• _What is required_
Exclude the pictures and reproduce exactly the lines that run from the one holding "Task: Click 'MSCI" to the end of the entries below.

Collected data
——————————

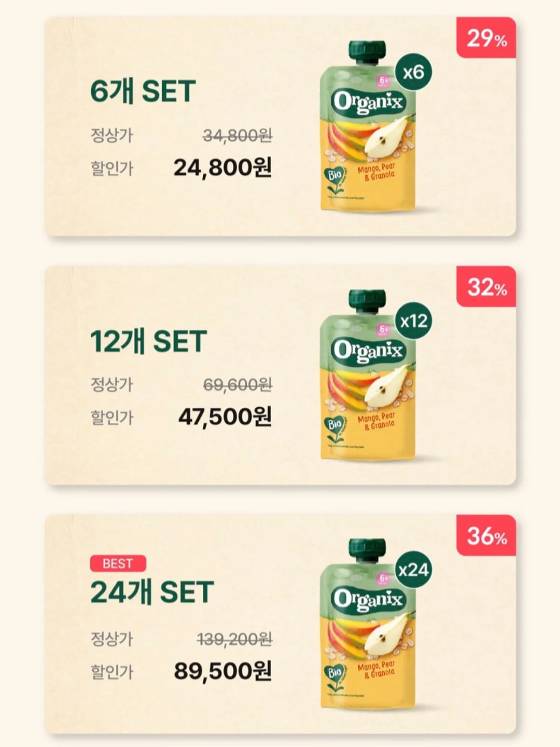
Task: Click the crossed-out 69,600원 price
Action: [x=237, y=384]
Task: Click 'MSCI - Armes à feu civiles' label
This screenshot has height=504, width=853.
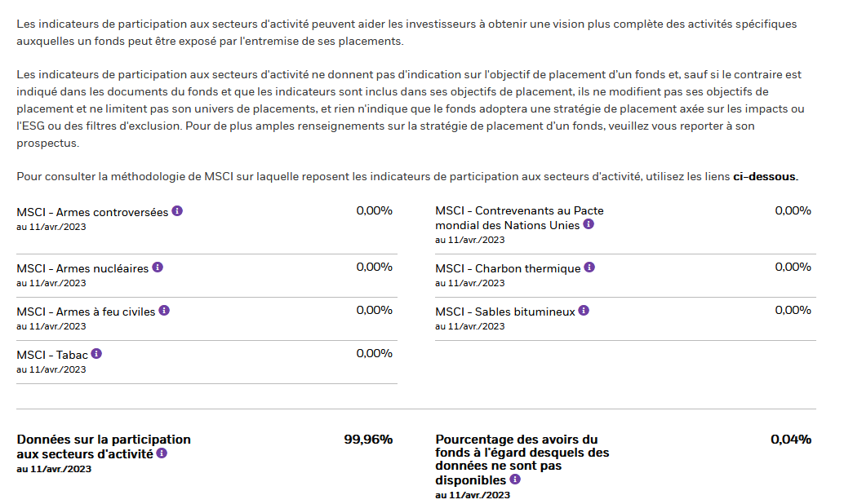Action: [x=86, y=312]
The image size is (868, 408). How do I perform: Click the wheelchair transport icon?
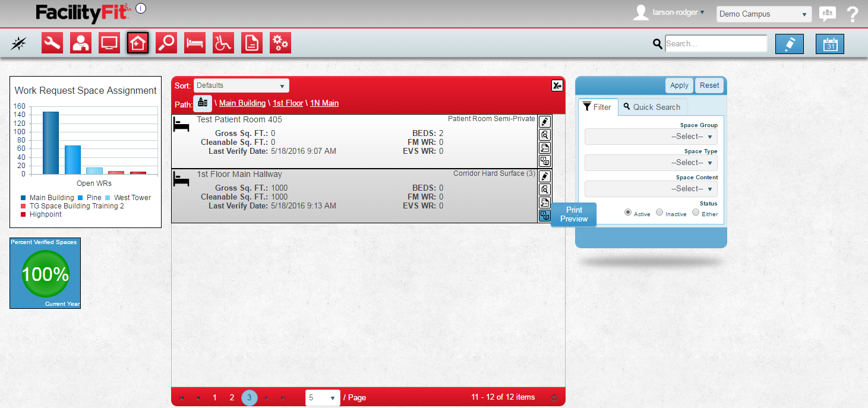223,43
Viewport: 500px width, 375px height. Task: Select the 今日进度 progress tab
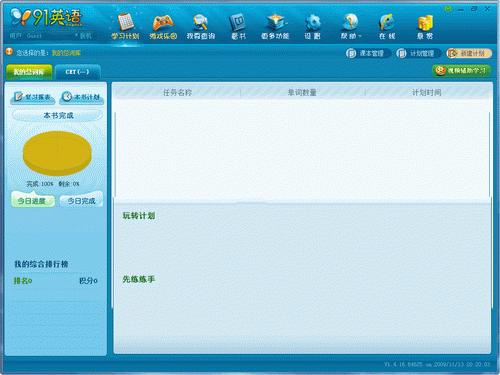tap(33, 200)
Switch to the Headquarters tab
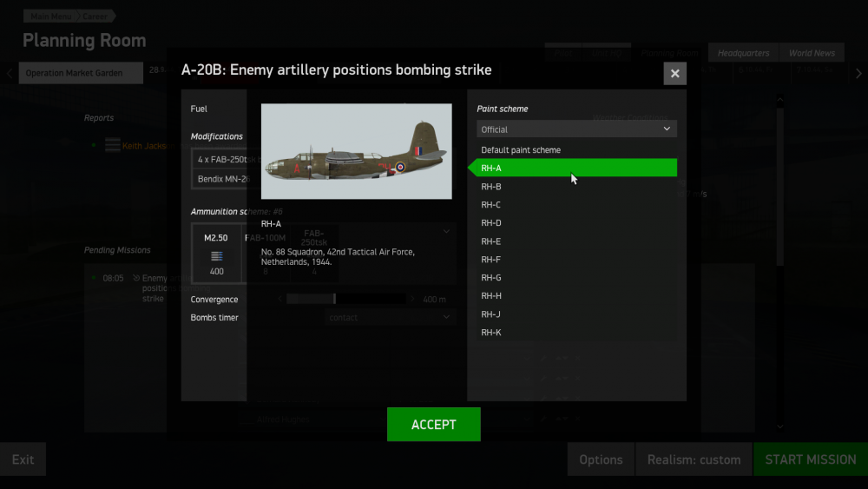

——————————

• _Task result_
Task: Click 'MSCI - Armes à feu civiles' label
This screenshot has height=504, width=853.
Action: [x=86, y=312]
The image size is (868, 408). How do I perform: Click the wheelchair transport icon?
223,43
Viewport: 500px width, 375px height. Task: Select the 今日进度 progress tab
tap(33, 200)
Switch to the Headquarters tab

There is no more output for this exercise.